We have studied the generation of reactive oxygen species during the metabolism of a carcinogen, benzo[a]pyrene, by human mammary epithelial cells. We have quantitated the production of one type of oxidative DNA damage, thymine glycols, by using a monoclonal antibody specific to this base modification. Thymine glycols were produced in DNA in a dose-dependent manner after exposure of human mammary epithelial cells to benzo[a]pyrene. The number of thymine glycols formed in the DNA was similar to that of 7,8-dihydroxy-9,10-epoxy-7,8,9,10-tetrahydrobenzo[a]pyrene covalently bound to the DNA. Exposure of cells to the carcinogen in the presence of superoxide dismutase, which reduces superoxide anions, inhibited the production of thymine glycols and increased cell survival but had little effect on adduct formation.
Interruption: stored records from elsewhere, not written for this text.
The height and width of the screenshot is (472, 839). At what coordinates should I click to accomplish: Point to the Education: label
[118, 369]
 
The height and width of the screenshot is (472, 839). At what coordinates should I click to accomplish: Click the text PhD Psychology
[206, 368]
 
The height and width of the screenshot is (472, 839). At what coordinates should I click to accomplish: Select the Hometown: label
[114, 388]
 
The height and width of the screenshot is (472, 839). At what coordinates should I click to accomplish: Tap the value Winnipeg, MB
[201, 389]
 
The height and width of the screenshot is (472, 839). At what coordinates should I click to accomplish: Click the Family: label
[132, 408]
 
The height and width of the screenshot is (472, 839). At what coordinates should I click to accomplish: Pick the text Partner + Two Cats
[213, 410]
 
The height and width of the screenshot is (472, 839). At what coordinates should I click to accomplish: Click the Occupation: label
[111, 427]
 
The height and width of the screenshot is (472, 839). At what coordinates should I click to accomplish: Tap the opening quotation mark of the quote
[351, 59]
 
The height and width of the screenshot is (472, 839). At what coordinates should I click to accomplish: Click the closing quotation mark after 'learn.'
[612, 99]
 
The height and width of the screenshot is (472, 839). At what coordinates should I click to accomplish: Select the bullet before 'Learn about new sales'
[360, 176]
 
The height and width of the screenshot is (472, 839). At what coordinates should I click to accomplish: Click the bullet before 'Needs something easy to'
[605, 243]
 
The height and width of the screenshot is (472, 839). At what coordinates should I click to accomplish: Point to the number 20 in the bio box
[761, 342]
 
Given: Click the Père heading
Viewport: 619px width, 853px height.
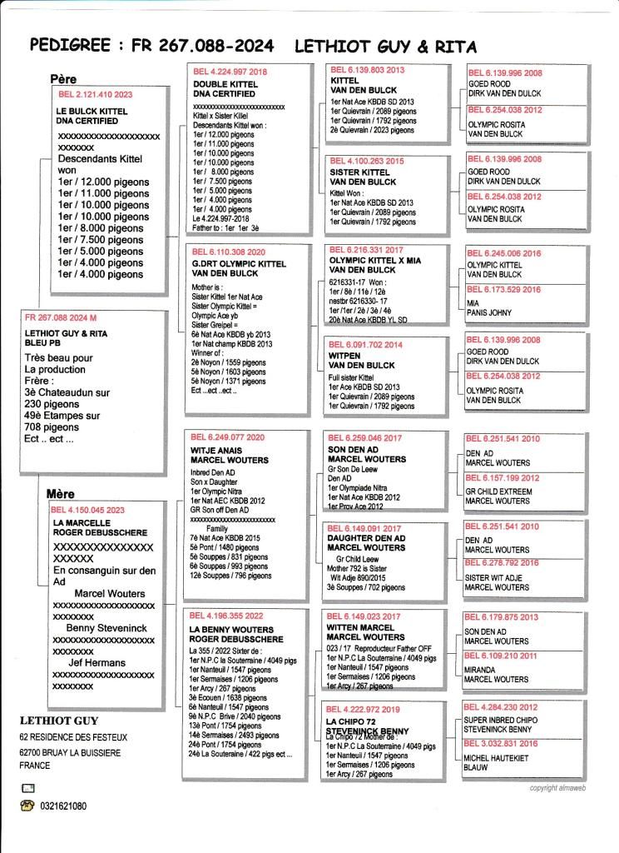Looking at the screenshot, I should coord(63,79).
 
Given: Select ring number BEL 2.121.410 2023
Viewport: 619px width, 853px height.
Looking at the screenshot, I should coord(92,94).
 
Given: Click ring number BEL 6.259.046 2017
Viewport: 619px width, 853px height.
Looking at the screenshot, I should coord(366,437).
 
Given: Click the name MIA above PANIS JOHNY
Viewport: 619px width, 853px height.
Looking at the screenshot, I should coord(473,303).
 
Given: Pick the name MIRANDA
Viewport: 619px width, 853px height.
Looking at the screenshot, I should coord(483,669).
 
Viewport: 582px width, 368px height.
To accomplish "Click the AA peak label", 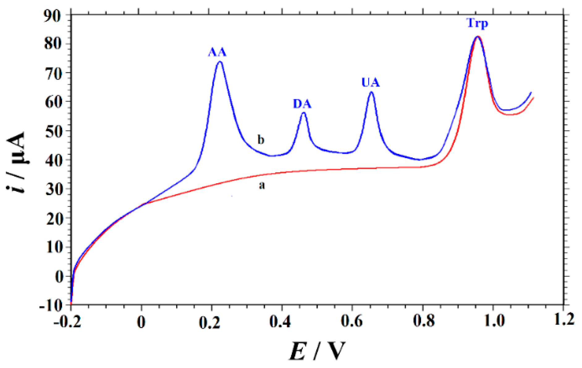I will click(x=217, y=52).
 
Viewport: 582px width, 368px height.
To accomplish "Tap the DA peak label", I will click(x=302, y=104).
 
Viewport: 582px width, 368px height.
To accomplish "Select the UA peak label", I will click(x=370, y=83).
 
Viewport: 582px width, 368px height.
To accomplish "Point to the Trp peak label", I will click(x=477, y=23).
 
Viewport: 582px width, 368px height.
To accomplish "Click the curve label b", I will click(x=261, y=140).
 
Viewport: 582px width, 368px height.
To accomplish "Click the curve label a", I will click(x=262, y=185).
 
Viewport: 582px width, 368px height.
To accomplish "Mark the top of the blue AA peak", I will click(x=220, y=62).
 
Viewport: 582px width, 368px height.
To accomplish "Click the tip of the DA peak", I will click(x=304, y=113).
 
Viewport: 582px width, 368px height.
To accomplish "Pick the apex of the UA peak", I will click(x=371, y=92).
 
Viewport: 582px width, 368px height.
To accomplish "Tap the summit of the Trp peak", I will click(x=477, y=37).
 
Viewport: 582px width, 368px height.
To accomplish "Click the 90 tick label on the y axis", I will click(x=53, y=15).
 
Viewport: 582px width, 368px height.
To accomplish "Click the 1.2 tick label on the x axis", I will click(x=564, y=320).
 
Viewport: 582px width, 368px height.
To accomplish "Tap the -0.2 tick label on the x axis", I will click(x=67, y=322).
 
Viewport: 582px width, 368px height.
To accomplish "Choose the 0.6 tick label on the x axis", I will click(x=352, y=322).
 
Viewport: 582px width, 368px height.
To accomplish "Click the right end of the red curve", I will click(x=534, y=98).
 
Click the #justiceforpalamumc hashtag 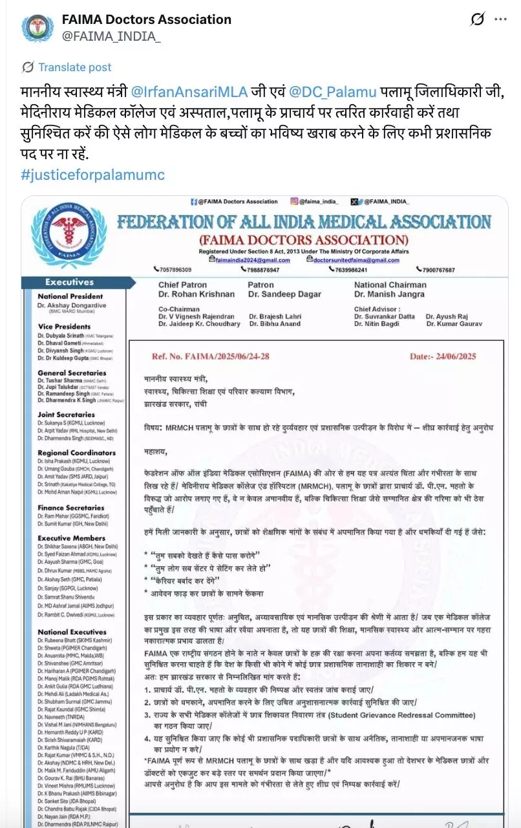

At equitoxic doses, approximately equal to 10-fold more thymine glycols were formed after exposure to benzo[a]pyrene than to gamma-irradiation. Thymine glycols, produced by either agent, were efficiently removed from the DNA of the cells. Since thymine glycols represent only a portion of the oxidative damage possibly produced, our results indicate that the total amount of oxidative damage induced during the exposure of human mammary epithelial cells to benzo[a]pyrene greatly exceeds the amount produced by direct adduct formation and that this indirect damage plays an important role in the cytotoxicity of benzo[a]pyrene.